“Senjatanya sudah sangat ampuh, ada 16 undang-undang, tinggal bagaimana kita melaksanakannya. (UU) yang terakhir ada Undang-Undang Nomor 9 Tahun 2017 tentang Akses Informasi Keuangan untuk Kepentingan Perpajakan. Dengan memahami undang-undang peraturan perpajakan dengan baik, itu akan berdampak pada rekomendasi yang tepat sasaran,” ujar dia saat “Fit and Proper Test Calon Anggota BPK” bersama Komisi XI DPR yang dipantau secara virtual, Jakarta, Senin.
Pada tahun 2022, tax ratio di Indonesia berada di peringkat ketiga terbawah di ASEAN dengan angka 10,4 persen.
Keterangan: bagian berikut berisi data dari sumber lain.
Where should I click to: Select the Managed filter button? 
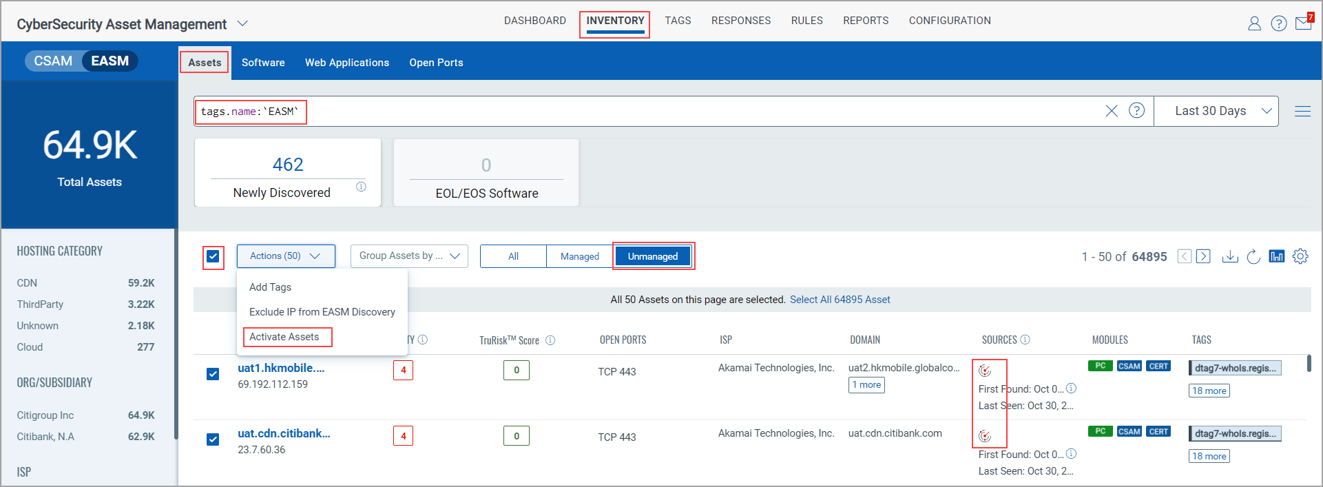coord(580,256)
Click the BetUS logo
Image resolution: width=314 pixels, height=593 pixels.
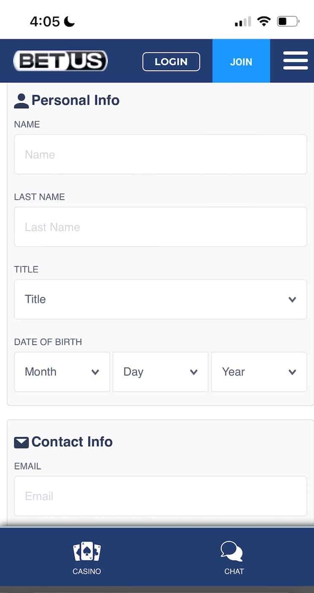pyautogui.click(x=60, y=60)
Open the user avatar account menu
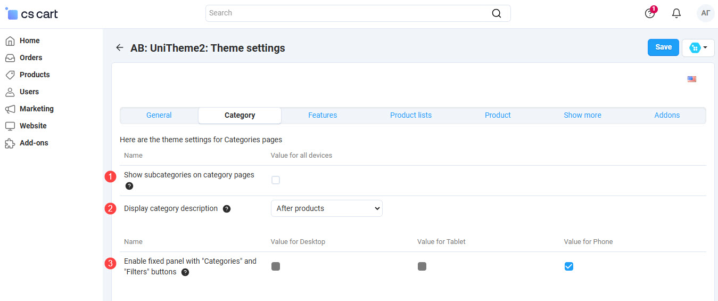The height and width of the screenshot is (301, 718). click(705, 13)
Karena tax ratio rendah, katanya pula, maka berimplikasi kepada rendahnya penerimaan di Anggaran Pendapatan dan Belanja Negara (APBN).
Kendati BPK telah melakukan pemeriksaan terhadap pelaporan pajak setiap tahun sejak reformasi 1998, tetapi setiap tahun pula tax ratio Indonesia berada di posisi bawah dibandingkan negara-negara Asia Tenggara lainnya. Apalagi, perbandingan tersebut dilakukan terhadap negara-negara Eropa yang memiliki tax ratio di atas 30 persen.
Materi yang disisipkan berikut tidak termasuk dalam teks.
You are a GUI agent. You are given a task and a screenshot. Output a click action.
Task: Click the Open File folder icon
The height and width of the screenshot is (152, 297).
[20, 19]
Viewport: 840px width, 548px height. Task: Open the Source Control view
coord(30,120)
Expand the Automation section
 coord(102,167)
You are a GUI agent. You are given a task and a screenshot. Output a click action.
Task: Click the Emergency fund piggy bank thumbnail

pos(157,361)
“Padahal ada peran dan fungsi dari BPK di sana untuk memberikan rekomendasi. Rekomendasi kalau tidak didasari atas pengetahuan sosiologi peraturan perpajakan dan hubungan antara SDM (sumber daya manusia) yang terkait dengan Direktorat Jenderal Pajak (DJP), (dan) masyarakat wajib pajaknya, maka kegiatan pemeriksaan BPK itu hanya menjadi rutinitas tahunan, menjadi kegiatan formalitas,” ujar Imam.
Lebih lanjut, dia menemukan praktik tax avoidance (penghindaran pajak) dan tax evasion (penggelapan pajak) yang perlu diatasi.
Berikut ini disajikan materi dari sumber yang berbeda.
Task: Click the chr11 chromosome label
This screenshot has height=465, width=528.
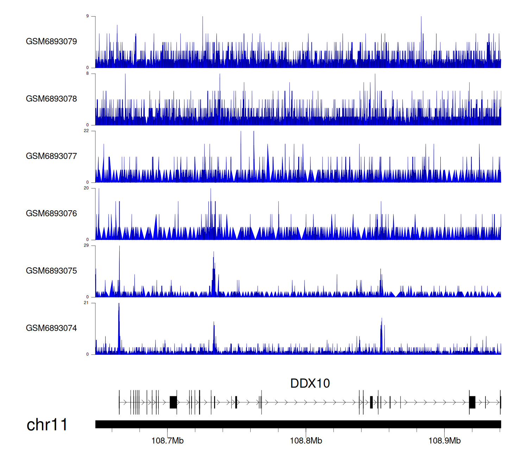Action: [47, 425]
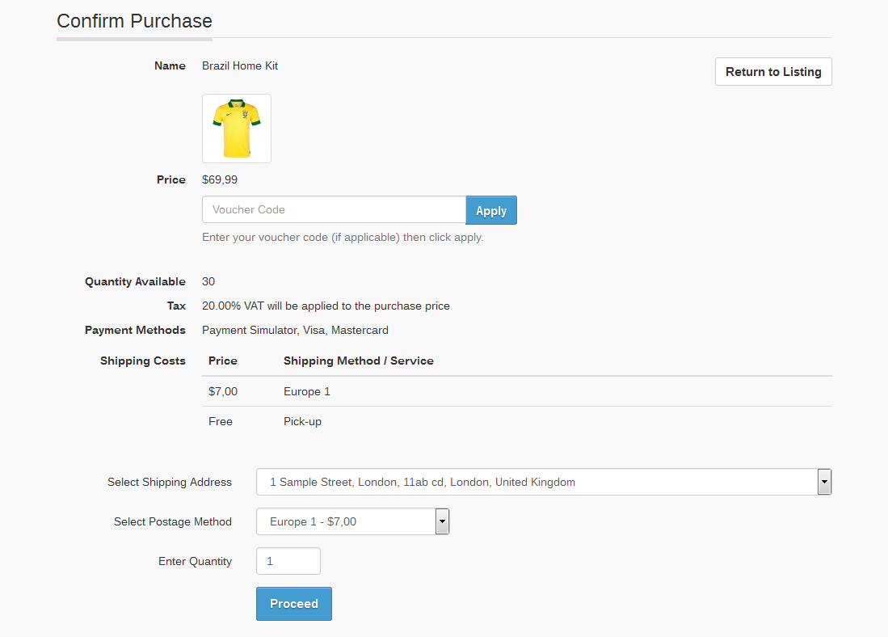Click the Brazil Home Kit product name
888x637 pixels.
coord(240,65)
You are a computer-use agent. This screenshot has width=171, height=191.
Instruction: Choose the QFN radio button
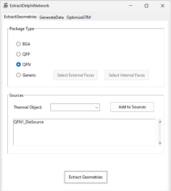19,64
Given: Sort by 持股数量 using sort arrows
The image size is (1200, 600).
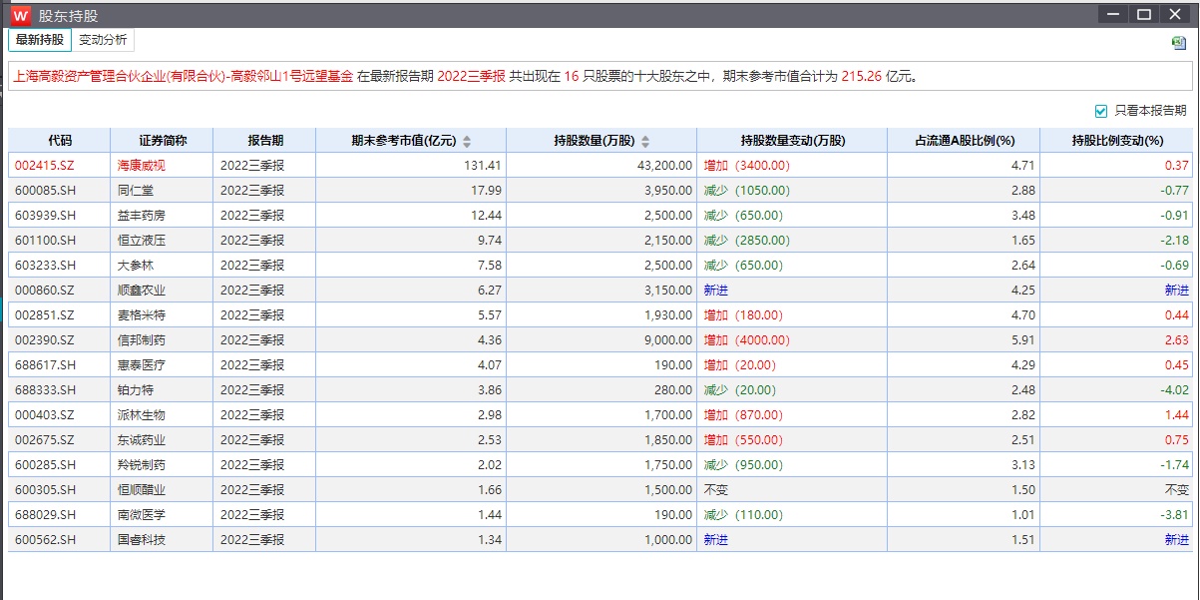Looking at the screenshot, I should [645, 142].
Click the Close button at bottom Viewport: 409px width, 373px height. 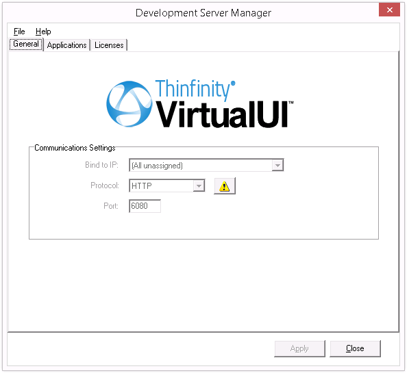pyautogui.click(x=355, y=348)
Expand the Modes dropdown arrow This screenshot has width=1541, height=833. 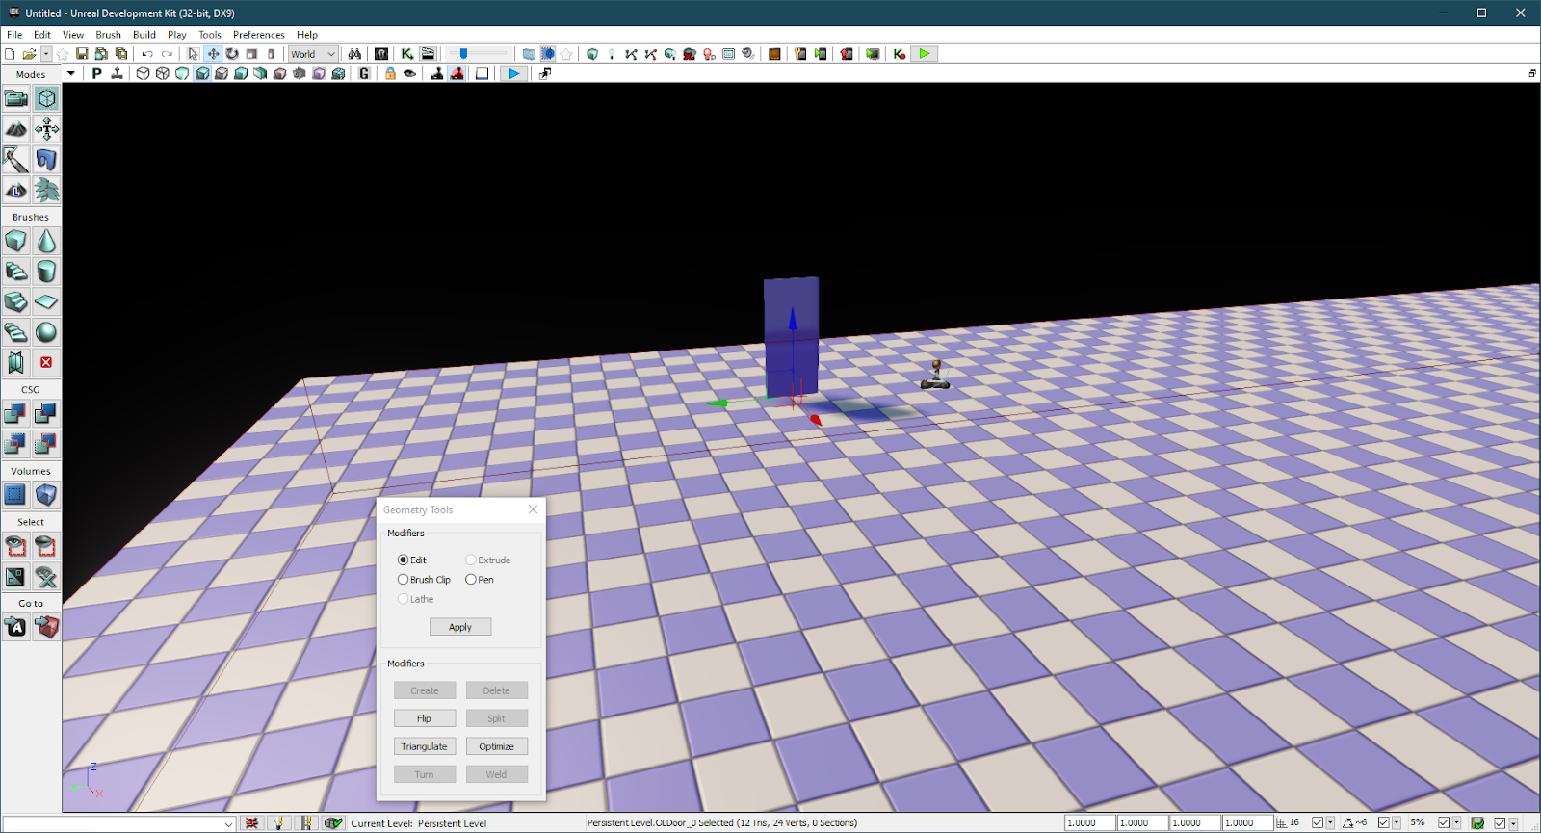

Menurut dia, tax avoidance cenderung dilakukan dengan cara transfer pricing (menggeser laba dari Indonesia ke negara lain yang memiliki tarif pajak lebih rendah). Cara lain yang dapat dilakukan adalah menggeser laba atau kerugian ke perusahaan lain dalam satu grup di Indonesia untuk memanfaatkan fasilitas perpajakan yang ada di Tanah Air.